Surrey is growing the most in the lower mainland and we get rapid buses while children at UBC and SFU get skytrains. What a joke.
Surrey-Langley SkyTrain is in the works. That takes years to build and is expensive. Congestion/traffic is not waiting for SkyTrain.
Neither UBC or SFU have SkyTrain lmao
You do know that more people are driving cars everyday. This isn’t going to stop them. Adding a skytrain would have been smarter but you guys thought making lanes smaller is the answer.
This is much needed. The 319 is always overcrowded these days. Can’t wait for the R6 RapidBus to launch!

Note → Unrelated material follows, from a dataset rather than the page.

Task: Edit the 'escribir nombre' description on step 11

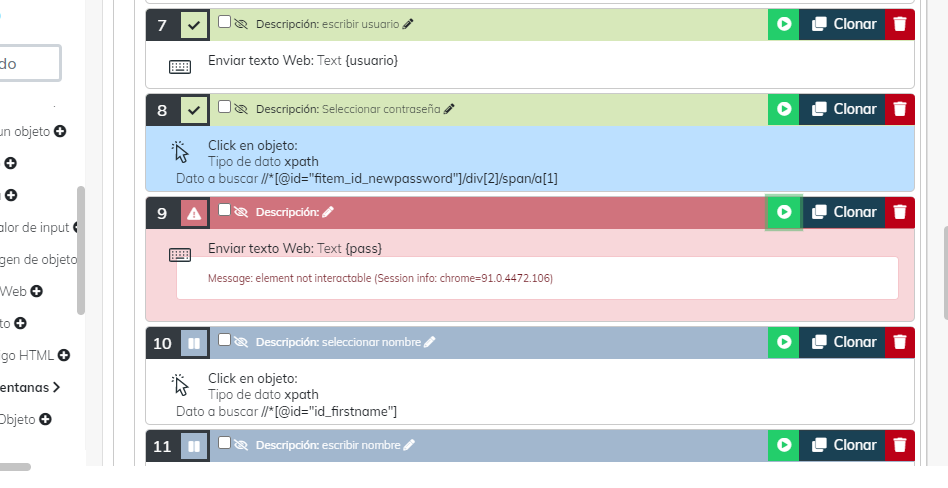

Isn’t it just replacing the 319? How is it any better?
It’s not replacing the 319. The 319 will still run, although limited service. At least that’s what they say on their R6 page. The RapidBuses are bigger and can take more customers and will have reduced number of stops compared to the 319. I take the 319 and I am tired of breathing in someone else’s air.
then get a car then you won’t breath someone elses air space
And add to an already congested corridor? Smart ass.
This exciting project has been a real pain in the rear end for everyone trying to get in and out of Surrey and Delta for months! An absolute nightmare and the planners should all be fired!!
The pain comes before the gain right? At least for transit customers. I take the 319 and I am excited about the RapidBus coming to Scott Road!
Finish what you start planners.
Example the corner of 96th and Scott, the un even un even pavement is very dangerous for Motorcycles and Scooters.
Finally! BRT next!
Hope it all works for busses and cars.
Hurry the hell up too. Sick of the traffic there now
Delta is ruined by all this traffic cutting through used to be a pleasant place to live. Not anymore!
Scott Road needed RapidBus like yesterday.
While the tri-cities and other less populated cities are getting a nice Skytrain, above ground, delta and Surrey get a brt…it’s time to really rebuild Scott road and actually spend some money on it. This is a bandage solution.
I agree too. But SkyTrain takes years to build and much more money. Nice to have an interim solution in the meantime.
One major problem: this new RapidBus route has to pass through four railroad crossings on Scott Road and 72 Avenue. Even though trains rarely use them, they could cause lengthy delays for buses.
Im all for an express bus on this route but construction for it and the changes to the road make it pointless. The money spent on construction on redesign for the road can be used to make this bus exist already.
How will an express bus exist without road changes? Dedicated bus lanes are part of what makes the buses faster.
Waiting for the FIRST PERSON TO BE KILLED BY A CAR TRYING TO GET OVER TO THE BUS STOP AT 72 St stop
What will that achieve? What point will that help you prove?
So this project is what has made it a new hell for emergency services to respond anywhere along 120th St.
Installing medians takes away an out for these emergency vehicles to get through the traffic.
Additionally, the travel lanes are narrower so when vehicles pull to the “closest curb” there’s no way for the emergency vehicles to get through.
One more reason for a delay in help getting to where it’s needed.
Vent as much as you want, it all goes to deaf ears
Maybe instead of venting to TransLink who doesn’t have control over municipal sidewalks and roads, vent to the Cities of Surrey and Delta who approved the project.
Can we get weekly construction updates? It should be more than 65% complete now, right?
I wrote to TransLink on Friday and they said they were at 71%. Hopefully, they get to 75% this week. Would be disastrous if construction is not completed this year as promised.